Chinese users prefer a greater level of content details, especially on e-commerce platforms. This is partially due to two reasons. First, Chinese educational training is primarily in reading and writing. A better content description gives the users a better understanding. Second, customers want to make sure that they are not buying counterfeit goods. A brand needs to provide the necessary amount of information in order for customers to feel safe and confident in making their buying decisions.
A key element for convincing potential customers is a page section which highlights origins, ingredients and manufacturing dates. Good content is made complete by nice, clear images to make customers feel welcomed and to encourage them to purchase. The visuals for holidays and campaigns are crucial and essential to reach the sales targets.
To create a pleasant interface, gradients are used in the background and buttons placed to soften the vivid colors for readability. When it comes to scenarios, they are more emotional compared to western web photos, and store images usually show a lot of storytelling and entertainment.
Compared to the past, designing in China has become more exciting because it now allows more room for designer creativity and innovative functions which combine not only e-commerce but also social media channels. In some respects, China has become the leader for several new trends in the design world.
As a foreign brand, it is easy to be blinded by the promise of growing revenue when entering the Chinese online business. Germany, the largest national market in the European Union, has around 44 million potential customers in online trading, while the entire European domestic market has approximately 180 million potential online customers. The Chinese market is much larger: In 2019 China had over 840 million active e-commerce users.
The compelling idea with such a large number of potential buyers is that the sales should be far higher than those in the domestic market. So hypothetically speaking, if there are 19 times more potential customers in China, shouldn't the sales be 19 times higher? The potential is definitely there, but the complexity increases with the size of the market.
The competitive landscape in China is comparatively very different from what companies are used to in the European domestic market. Naturally, the size and attractiveness of the Chinese market has a strong appeal to companies and brands from all over the world. And as in the past, European brands might face competitors who only played a minor role before. In China, the best brands in the world compete with each other, with far-reaching implications. It is mandatory to carefully consider the brand positioning as well as the product assortment. Chinese consumers greatly benefit from these market conditions, and they are used to being able to get the best products with the best service for the best price.

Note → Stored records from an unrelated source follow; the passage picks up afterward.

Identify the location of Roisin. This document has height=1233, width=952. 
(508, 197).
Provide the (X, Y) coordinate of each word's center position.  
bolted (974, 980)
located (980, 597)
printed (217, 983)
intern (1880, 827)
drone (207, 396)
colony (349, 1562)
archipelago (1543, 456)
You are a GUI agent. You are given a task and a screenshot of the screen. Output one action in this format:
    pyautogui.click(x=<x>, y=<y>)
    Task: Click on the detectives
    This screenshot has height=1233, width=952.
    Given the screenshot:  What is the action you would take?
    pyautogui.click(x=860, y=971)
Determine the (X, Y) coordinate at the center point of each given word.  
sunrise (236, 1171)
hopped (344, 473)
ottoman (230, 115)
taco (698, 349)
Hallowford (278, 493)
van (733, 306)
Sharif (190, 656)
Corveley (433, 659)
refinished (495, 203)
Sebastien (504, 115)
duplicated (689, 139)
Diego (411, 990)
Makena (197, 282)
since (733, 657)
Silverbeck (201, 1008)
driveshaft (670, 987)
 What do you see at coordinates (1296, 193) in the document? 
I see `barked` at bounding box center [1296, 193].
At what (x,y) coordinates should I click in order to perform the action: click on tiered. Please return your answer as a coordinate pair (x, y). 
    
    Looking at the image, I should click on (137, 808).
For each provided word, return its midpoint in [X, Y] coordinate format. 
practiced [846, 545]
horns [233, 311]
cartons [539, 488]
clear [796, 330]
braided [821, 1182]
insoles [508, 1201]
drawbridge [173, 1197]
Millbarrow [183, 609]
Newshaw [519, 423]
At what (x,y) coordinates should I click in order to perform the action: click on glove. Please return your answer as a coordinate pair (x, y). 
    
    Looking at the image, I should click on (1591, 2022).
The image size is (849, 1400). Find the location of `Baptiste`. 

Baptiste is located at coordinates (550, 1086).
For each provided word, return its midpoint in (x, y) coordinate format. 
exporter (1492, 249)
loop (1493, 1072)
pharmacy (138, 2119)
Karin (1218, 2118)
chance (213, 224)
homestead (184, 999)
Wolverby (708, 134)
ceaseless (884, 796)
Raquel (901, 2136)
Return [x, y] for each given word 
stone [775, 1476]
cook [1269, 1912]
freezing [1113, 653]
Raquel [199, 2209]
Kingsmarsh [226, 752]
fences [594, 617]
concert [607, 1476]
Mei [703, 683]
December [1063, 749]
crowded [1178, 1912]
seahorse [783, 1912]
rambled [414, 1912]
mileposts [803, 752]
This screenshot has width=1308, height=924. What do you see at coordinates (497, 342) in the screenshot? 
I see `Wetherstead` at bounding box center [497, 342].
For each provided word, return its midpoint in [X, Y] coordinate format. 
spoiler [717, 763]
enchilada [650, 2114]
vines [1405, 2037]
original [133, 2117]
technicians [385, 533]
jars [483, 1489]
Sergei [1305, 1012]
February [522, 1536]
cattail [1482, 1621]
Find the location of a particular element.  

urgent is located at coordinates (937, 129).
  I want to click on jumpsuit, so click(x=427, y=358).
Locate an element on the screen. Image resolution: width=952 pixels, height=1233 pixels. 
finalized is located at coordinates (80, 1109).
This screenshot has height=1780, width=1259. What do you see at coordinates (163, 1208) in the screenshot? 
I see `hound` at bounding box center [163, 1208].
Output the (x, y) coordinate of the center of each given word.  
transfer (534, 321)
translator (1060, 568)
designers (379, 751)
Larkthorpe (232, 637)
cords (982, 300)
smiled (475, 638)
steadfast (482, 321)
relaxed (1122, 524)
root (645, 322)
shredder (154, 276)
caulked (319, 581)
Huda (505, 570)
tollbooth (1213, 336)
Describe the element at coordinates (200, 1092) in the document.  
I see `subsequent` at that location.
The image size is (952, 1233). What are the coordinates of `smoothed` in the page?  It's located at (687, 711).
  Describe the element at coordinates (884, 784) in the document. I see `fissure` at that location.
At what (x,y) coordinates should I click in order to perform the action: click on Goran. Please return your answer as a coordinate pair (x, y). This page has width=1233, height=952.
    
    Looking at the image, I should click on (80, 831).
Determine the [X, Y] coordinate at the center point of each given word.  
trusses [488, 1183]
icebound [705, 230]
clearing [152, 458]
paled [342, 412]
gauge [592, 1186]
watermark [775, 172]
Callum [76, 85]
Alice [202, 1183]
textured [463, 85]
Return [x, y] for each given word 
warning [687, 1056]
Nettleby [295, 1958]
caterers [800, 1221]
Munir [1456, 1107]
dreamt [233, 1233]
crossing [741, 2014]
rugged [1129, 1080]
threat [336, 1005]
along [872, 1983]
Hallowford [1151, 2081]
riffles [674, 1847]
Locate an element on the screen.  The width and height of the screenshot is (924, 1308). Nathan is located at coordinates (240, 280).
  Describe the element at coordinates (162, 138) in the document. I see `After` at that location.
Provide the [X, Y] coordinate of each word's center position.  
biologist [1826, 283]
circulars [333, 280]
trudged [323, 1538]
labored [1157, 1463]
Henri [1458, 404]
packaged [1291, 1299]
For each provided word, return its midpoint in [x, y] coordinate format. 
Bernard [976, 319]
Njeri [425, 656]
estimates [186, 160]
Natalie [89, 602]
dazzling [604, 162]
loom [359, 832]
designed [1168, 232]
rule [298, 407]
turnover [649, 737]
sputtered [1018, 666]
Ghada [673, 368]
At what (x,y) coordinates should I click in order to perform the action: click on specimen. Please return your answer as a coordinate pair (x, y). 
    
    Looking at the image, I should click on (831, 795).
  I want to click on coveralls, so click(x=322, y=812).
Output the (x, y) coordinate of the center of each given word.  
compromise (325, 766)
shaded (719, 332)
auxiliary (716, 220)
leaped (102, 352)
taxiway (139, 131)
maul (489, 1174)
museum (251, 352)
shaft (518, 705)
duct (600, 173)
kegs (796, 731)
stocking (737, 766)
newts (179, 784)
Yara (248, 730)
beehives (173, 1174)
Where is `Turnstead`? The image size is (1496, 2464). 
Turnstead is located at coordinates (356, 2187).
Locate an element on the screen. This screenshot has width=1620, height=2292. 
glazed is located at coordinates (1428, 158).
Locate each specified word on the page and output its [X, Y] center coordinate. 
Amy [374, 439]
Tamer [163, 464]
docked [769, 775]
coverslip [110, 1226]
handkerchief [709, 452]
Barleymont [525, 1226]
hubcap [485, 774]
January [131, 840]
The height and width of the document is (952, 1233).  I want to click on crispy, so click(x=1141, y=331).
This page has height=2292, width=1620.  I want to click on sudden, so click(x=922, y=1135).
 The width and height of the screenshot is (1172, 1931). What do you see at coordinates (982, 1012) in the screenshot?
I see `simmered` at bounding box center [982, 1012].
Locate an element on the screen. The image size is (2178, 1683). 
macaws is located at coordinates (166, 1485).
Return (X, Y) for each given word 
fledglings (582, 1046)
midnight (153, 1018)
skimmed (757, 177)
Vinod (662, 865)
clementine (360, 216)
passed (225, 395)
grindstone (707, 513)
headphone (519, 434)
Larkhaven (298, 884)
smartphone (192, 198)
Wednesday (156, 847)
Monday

The complexity of the Chinese e-commerce market is not only related to the competitive environment. The landscape of relevant digital channels is also much larger and more diverse than in Europe. While there are only a handful of relevant social media and online advertising channels in Europe, such as Instagram or Facebook, the landscape in China contains many local social media players. This means good knowledge and local expertise are key to selecting the right channels and investing the appropriate amount of resources in high-potential channels and campaigns.
The amount that a company has to invest in order to be successful in the Chinese market depends on many factors. Is the brand already known within the Chinese audience and, if so, how well known? Is the defined target group extensively courted? Who are the relevant competitors, how strong and how many are they? Depending on the answers to these questions, an appropriate budget must be allocated. One thing is true, especially for China: There is no such thing as a free lunch.